▶ Extract:
_ _ _

By MIKE AUERBACH, Editor, Pharmaceutical Processing
China. That huge potential market for pharmaceuticals is growing economically by leaps and bounds. Most international pharmaceutical companies want their own slice of that market — a market that is growing more affluent, spending more and unfortunately seeing an increase in diseases associated with their new found affluence.
Pharma companies within China are seeing these new opportunities as well, and are quickly expanding their operations to not only meet the need within their own country, but also with an eye to export their products worldwide.
With this rapid expansion have come numerous quality missteps. The most infamous of these was the heparin scandal of a few years ago when the blood thinner was tainted with an unauthorized additive that triggered severe allergic reactions in patients — some of them fatal.
Recently, it was revealed that several Chinese drugmakers were using "gutter oil" to make their antibiotics. Gutter oil is discarded cooking oil taken from restaurants and even street drains near these restaurants and used in place of soybean oil to make 7-aminocephalosporinic acid, or 7-ACA, which is used to manufacture antibiotics.

_ _ _

▶ Given information:

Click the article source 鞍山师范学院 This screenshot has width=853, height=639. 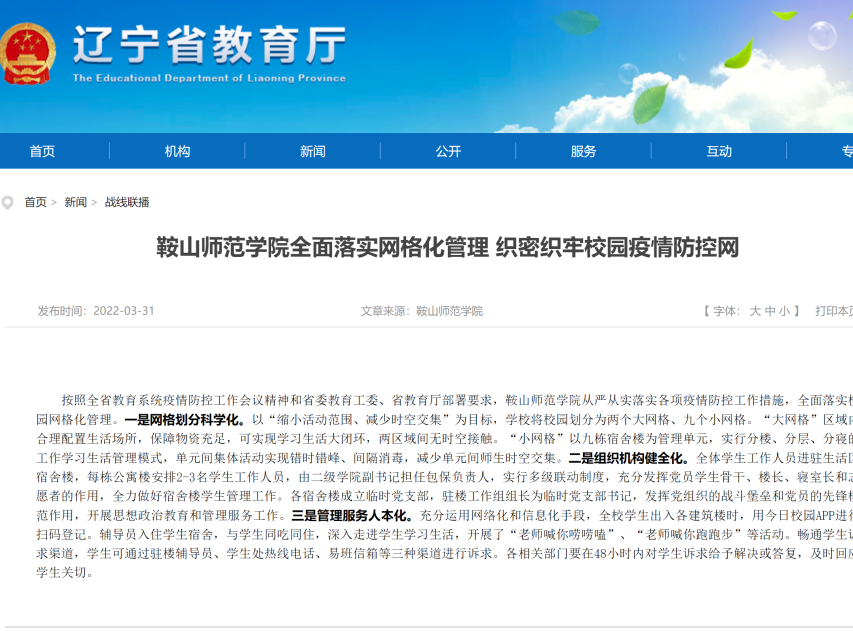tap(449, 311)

_ _ _

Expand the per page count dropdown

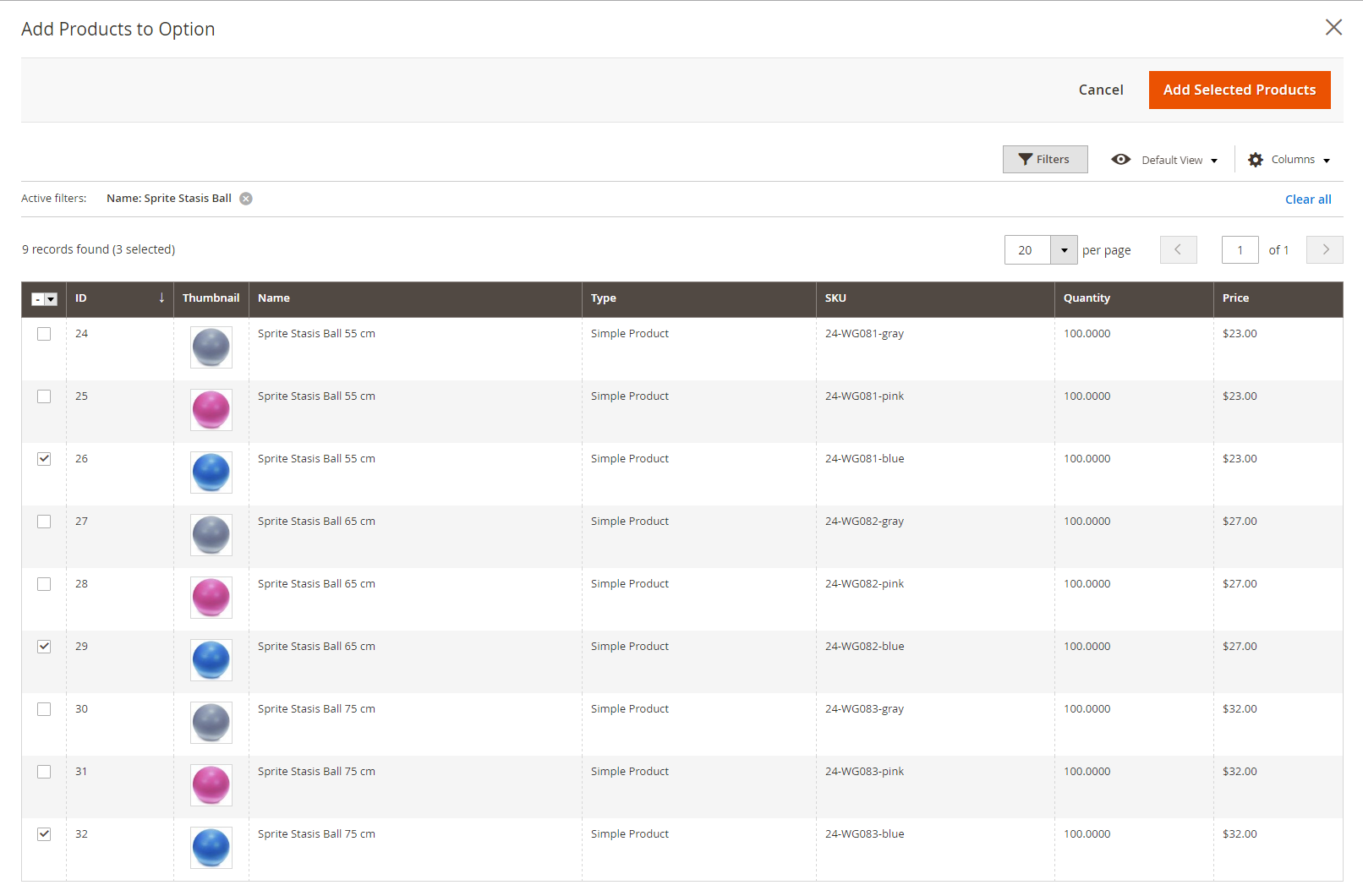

_ _ _

▶ Parts of the exercise:
- 1) In the article on China's pharmaceutical industry, what did several Chinese drugmakers use in place of soybean oil to make 7-ACA?
- 2) Please echo the article on China's pharmaceutical industry, beginning at the words "By MIKE AUERBACH, Editor, Pharmaceutical" and stopping after "their products worldwide.".

▶ Answers to the exercises:
- 1) Gutter oil

- 2)
By MIKE AUERBACH, Editor, Pharmaceutical Processing
China. That huge potential market for pharmaceuticals is growing economically by leaps and bounds. Most international pharmaceutical companies want their own slice of that market — a market that is growing more affluent, spending more and unfortunately seeing an increase in diseases associated with their new found affluence.
Pharma companies within China are seeing these new opportunities as well, and are quickly expanding their operations to not only meet the need within their own country, but also with an eye to export their products worldwide.